Since 1994, Michelle Scalise‘s work has appeared in such anthologies as Unspeakable Horror, Darker Side, Mortis OperendiI, Dark Arts, The Big Book of Erotic Ghost Stories, Best Women’s Erotica, and such magazines as Cemetery Dance, Crimewave, Space And Time, and Dark Discoveries. She was nominated for the 2010 Spectrum Award, which honors outstanding works of fantasy and horror that include positive gay characters. Her poetry has been nominated for the Elgin Award and the Rhysling Award. Her fiction has received honorable mention in Years Best Fantasy and Horror. Her latest poetry has been chosen by the Horror Writers Association for their anthology Horror Poetry Showcase: Volume I and II.

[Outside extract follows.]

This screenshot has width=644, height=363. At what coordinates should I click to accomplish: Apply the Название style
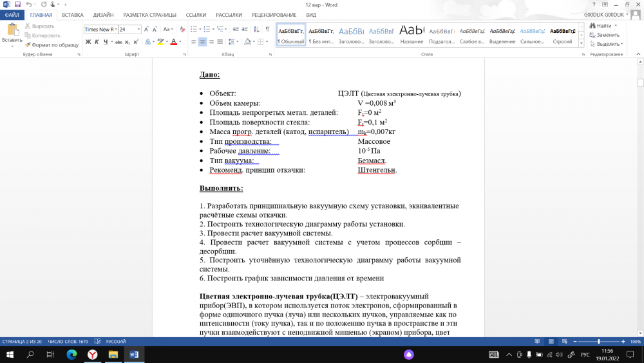pos(412,34)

Her fiction collection, Collective Suicide, was published by Crossroad Press in 2012. In 2014, Eldritch Press published a collection of her poetry, The Manufacturer of Sorrow in paperback and ebook. It became a bestseller in the women writers category on Amazon. In May of 2019, her latest collection of poetry, Dragonfly and Other Songs of Mourning, was published by Lycan Valley Press. Michelle was raised in Kent, Ohio and is married to bestselling author Tom Piccirilli.
Your collection, Dragonfly and Other Songs of Mourning, delves into the brutal emotional intimacy of loss, pain, and abuse. Can you tell us about the book and the story it’s trying to tell?

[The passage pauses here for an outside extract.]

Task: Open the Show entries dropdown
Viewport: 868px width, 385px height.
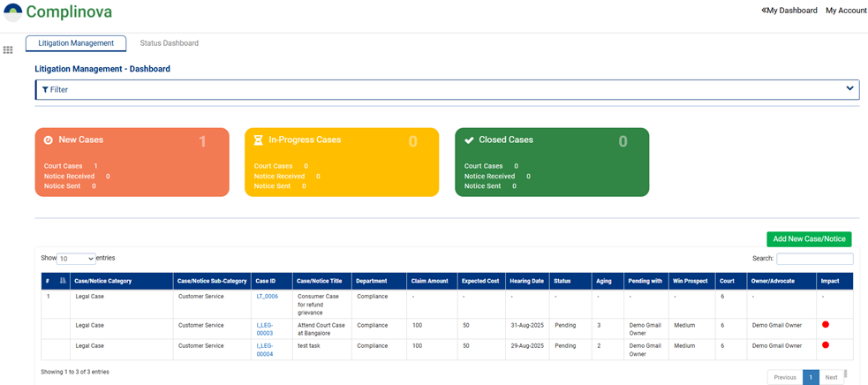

Dragonfly is about the horrors and monsters that find you as an adult and the ones that still haunt you from your childhood. Cancer and child abuse are more frightening than anything made-up. As I was writing about the death of my husband I stumbled upon articles related to WW1 widows in Great Britain and how these women were treated. As the death toll rose and there seemed to be no end in sight, the public began to question the war. The government needed to reassure people that the war was going to be won soon. So they issued pamphlets to the widows who were collecting a small stipend. They were told how long they should wear widow’s weeds and show blatant displays of grief. They were told how to mourn. It was bad for moral for a woman to still be broken-up after three months. A person could lose the small funds they were receiving if they didn’t follow the guidelines.Volunteer ladies would visit homes and report back. I don’t even remember most of what happened in my life the first year after my husband died. I lived in my bed. Never bothered to get dressed, let alone clean the house. I realized I wouldn’t have lived up to the rules they requested these widows adhere to. It has been four years and I still don’t live up to them.